Sketch Disaggregation Across Time and Space
Jonatan Langlet, Peiqing Chen, Michael Mitzenmacher, Ran Ben Basat, Zaoxing Liu, Gianni Antichi
TL;DR
The paper addresses the challenge of performing accurate streaming analytics in networks with limited, heterogeneous, and dynamic switch memory. It introduces DiSketch, a spatiotemporal sketch disaggregation framework that partitions sketches into time- and space-distributed fragments, with subepoching, error equalization, and centralized querying to produce network-wide estimates. The approach is demonstrated on Count Sketch, Count-Min Sketch, and UnivMon, achieving substantial memory savings (around 75%) for the same accuracy or near-order-of-magnitude accuracy improvements under the same memory, and showing strong performance in heterogeneous settings. The work offers a practical pathway to scalable, in-network telemetry that adapts to varying resource availability, outperforming prior per-node and DISCO-style disaggregations.
Abstract
Streaming analytics are essential in a large range of applications, including databases, networking, and machine learning. To optimize performance, practitioners are increasingly offloading such analytics to network nodes such as switches. However, resources such as fast SRAM memory available at switches are limited, not uniform, and may serve other functionalities as well (e.g., firewall). Moreover, resource availability can also change over time due to the dynamic demands of in-network applications. In this paper, we propose a new approach to disaggregating data structures over time and space, leveraging any residual resource available at network nodes.
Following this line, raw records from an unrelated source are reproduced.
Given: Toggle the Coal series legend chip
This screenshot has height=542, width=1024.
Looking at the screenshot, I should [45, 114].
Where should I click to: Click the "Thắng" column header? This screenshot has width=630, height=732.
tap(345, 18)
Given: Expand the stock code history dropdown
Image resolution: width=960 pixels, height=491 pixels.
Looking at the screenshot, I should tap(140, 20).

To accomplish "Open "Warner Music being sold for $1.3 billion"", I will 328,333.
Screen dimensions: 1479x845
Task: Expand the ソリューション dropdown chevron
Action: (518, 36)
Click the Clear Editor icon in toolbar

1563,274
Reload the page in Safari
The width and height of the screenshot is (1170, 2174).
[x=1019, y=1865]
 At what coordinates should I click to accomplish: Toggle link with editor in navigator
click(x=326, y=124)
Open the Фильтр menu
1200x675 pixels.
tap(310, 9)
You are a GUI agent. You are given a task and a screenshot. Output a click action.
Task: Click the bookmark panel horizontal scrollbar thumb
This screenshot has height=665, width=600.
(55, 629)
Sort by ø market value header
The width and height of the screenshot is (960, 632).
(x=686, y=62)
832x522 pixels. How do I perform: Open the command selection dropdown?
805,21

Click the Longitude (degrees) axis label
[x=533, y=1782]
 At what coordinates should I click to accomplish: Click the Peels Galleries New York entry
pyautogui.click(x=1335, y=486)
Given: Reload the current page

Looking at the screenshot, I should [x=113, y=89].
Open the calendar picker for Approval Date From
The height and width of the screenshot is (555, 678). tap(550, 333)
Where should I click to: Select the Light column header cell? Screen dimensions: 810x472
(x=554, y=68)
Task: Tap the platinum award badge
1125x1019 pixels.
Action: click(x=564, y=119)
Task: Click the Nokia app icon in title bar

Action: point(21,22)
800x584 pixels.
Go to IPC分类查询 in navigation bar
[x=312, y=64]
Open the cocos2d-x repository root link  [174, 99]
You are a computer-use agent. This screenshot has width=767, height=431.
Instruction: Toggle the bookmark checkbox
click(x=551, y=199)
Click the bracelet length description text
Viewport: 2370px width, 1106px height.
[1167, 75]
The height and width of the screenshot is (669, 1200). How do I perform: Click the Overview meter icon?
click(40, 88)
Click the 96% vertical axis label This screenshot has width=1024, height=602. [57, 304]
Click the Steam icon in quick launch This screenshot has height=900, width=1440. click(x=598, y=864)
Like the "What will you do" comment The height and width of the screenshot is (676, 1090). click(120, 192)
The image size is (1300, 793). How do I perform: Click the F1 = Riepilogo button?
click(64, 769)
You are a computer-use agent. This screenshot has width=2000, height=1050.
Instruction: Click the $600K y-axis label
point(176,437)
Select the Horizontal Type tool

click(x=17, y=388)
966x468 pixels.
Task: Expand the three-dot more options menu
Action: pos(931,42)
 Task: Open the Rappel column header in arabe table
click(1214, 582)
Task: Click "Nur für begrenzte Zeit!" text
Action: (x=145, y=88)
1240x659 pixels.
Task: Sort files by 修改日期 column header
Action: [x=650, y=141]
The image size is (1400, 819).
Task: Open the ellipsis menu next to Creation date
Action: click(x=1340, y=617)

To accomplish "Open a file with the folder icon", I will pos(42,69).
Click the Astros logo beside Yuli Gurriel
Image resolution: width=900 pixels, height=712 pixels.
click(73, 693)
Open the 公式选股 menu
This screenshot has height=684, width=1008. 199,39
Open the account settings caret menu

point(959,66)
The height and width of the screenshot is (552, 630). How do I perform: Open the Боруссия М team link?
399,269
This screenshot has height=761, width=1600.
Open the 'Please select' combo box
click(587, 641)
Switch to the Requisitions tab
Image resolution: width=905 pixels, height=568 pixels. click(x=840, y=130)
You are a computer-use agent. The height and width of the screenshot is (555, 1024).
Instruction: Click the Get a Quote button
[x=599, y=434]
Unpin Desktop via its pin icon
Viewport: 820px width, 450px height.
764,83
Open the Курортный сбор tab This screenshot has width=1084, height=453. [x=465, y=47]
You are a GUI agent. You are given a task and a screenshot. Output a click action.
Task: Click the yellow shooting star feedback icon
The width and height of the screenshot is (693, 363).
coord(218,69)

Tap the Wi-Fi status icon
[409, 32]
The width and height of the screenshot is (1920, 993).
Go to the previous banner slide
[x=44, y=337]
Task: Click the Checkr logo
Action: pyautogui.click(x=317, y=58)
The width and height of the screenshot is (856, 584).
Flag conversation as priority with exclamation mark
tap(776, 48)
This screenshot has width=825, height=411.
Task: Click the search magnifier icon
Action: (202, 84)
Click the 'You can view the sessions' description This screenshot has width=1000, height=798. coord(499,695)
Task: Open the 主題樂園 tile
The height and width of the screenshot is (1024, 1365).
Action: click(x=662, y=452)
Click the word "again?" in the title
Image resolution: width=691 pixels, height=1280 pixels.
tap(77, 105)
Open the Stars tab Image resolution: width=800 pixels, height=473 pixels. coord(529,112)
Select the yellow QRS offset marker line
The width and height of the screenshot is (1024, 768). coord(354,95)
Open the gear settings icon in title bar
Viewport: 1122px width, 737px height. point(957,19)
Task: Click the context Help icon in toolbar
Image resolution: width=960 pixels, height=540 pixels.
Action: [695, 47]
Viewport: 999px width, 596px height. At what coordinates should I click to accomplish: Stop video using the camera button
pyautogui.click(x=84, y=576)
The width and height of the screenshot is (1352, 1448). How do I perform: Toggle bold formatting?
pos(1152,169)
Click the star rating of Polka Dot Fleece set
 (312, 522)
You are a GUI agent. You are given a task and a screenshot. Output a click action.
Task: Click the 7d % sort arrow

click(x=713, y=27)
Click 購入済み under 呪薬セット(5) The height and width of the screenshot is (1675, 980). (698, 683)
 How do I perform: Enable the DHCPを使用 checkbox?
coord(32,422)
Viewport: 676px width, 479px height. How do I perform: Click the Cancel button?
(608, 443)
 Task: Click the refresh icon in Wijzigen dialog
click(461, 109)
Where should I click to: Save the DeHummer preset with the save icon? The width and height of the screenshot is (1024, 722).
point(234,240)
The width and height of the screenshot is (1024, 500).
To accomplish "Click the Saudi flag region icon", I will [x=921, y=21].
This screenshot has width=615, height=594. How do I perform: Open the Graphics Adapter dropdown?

We focus on sketches, which are fundamental for summarizing data for streaming analytics while providing beneficial space-accuracy tradeoffs. Our idea is to break sketches into multiple `fragments' that are placed at different network nodes. The fragments cover different time periods and are of varying sizes, and are combined to form a network-wide view of the underlying traffic. We apply our solution to three popular sketches (namely, Count Sketch, Count-Min Sketch, and UnivMon) and demonstrate we can achieve approximately a 75% memory size reduction for the same error for many queries, or a near order-of-magnitude error reduction if memory is kept unchanged.